Ob mit Blaulicht über die rote Ampel oder mit hohem Tempo durch die Innenstadt: Wenn höchste Eile geboten ist, um Menschenleben zu retten oder schwere gesundheitliche Schäden zu verhindern, dürfen Rettungsdienste gegen viele Regeln verstoßen, die die Straßenverkehrsordnung für Otto-Normalverbraucher aufstellt: Zudem müssen die anderen Verkehrsteilnehmer ihnen Vorfahrt gewähren und Platz machen, um den Einsatz nicht zu verzögern.

Doch was gilt, wenn ein unbeteiligter Verkehrsteilnehmer dadurch zu Schaden kommt, dass ein Rettungswagen im Einsatz eben jene Sonderrechte nutzt? Diese Frage musste unlängst das Oberlandesgerichts Oldenburg beantworten (Az.: 2 U 20/22).

Wenn Retter andere verletzen

Im konkreten Fall ging es um den Fahrer eines Rettungswagens, der während seines Einsatzes mit Blaulicht und Martinshorn auf einer engen Straße mehrere Radfahrer überholen wollte. Unter ihnen war eine 72-jährige Frau. Ihr war die Sache nicht geheuer. Sie fürchtete eine Kollision mit dem heranrasenden Fahrzeug, so dass sie, um dem Wagen Platz zu machen, hektisch von ihrem Fahrrad stieg und sich dabei den Knöchel brach. Daraufhin müsste die Seniorin zwei Wochen einen Gipsverband tragen und den Fuß zwei weitere zwei Monate mit einem speziellen Strumpf stützen.
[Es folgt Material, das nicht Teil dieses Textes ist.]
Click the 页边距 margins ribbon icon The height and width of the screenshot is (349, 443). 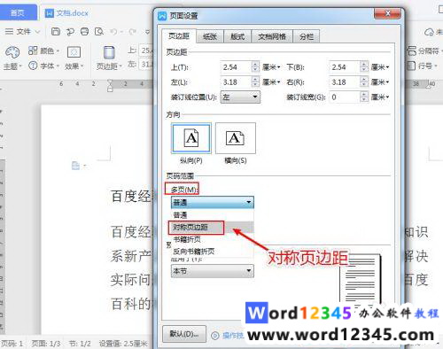pos(109,53)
Sie klagte auf Schmerzensgeld.

In der ersten Instanz hatte die streitbare Radfahrerin keinen Erfolg: Das Landgericht Aurich lehnte eine Haftung des Rettungsdienstes ab. Die zweite Instanz, das Oberlandesgericht Oldenburg bewertete den Fall hingegen anders. Der Senat entschied, dass sich bei dem Vorfall die sog. Betriebsgefahr des Rettungswagens verwirklicht habe. Darunter versteht man die Gefahr, die dem Betrieb eines Kraftfahrzeuges typischerweise zu eigen ist. Zwar sei es im konkreten Fall nicht zu einem Zusammenstoß gekommen. Der Rettungswagen habe aber dennoch zu dem Unfall und damit zur Verletzung der Radfahrerin beigetragen, da er deren Ausweichmanöver und auch das abrupte Absteigen der Frau von ihrem Rad verursacht habe.

Jedes Kraftfahrzeug ist potenziell gefährlich

Ein Schaden sei bereits dann „beim Betrieb“ eines Kraftfahrzeugs entstanden, wenn sich die von dieser ausgehenden Gefahr überhaupt ausgewirkt habe. Diese Voraussetzung sei vorliegend erfüllt: Die verletzte Rentnerin habe die Verkehrslage zu Recht als gefährlich eingeschätzt und sei deswegen abgestiegen.

Im Ergebnis hielt das Gericht eine Haftungsquote von 20 Prozent für angemessen und sprach der Radfahrerin ein Schmerzensgeld von 2.400 Euro zu. Darüber hinaus erhält sie auch ihren materiellen Schaden zu 20 Prozent ersetzt, ebenso wie die Kosten für ihren Rechtsanwalt.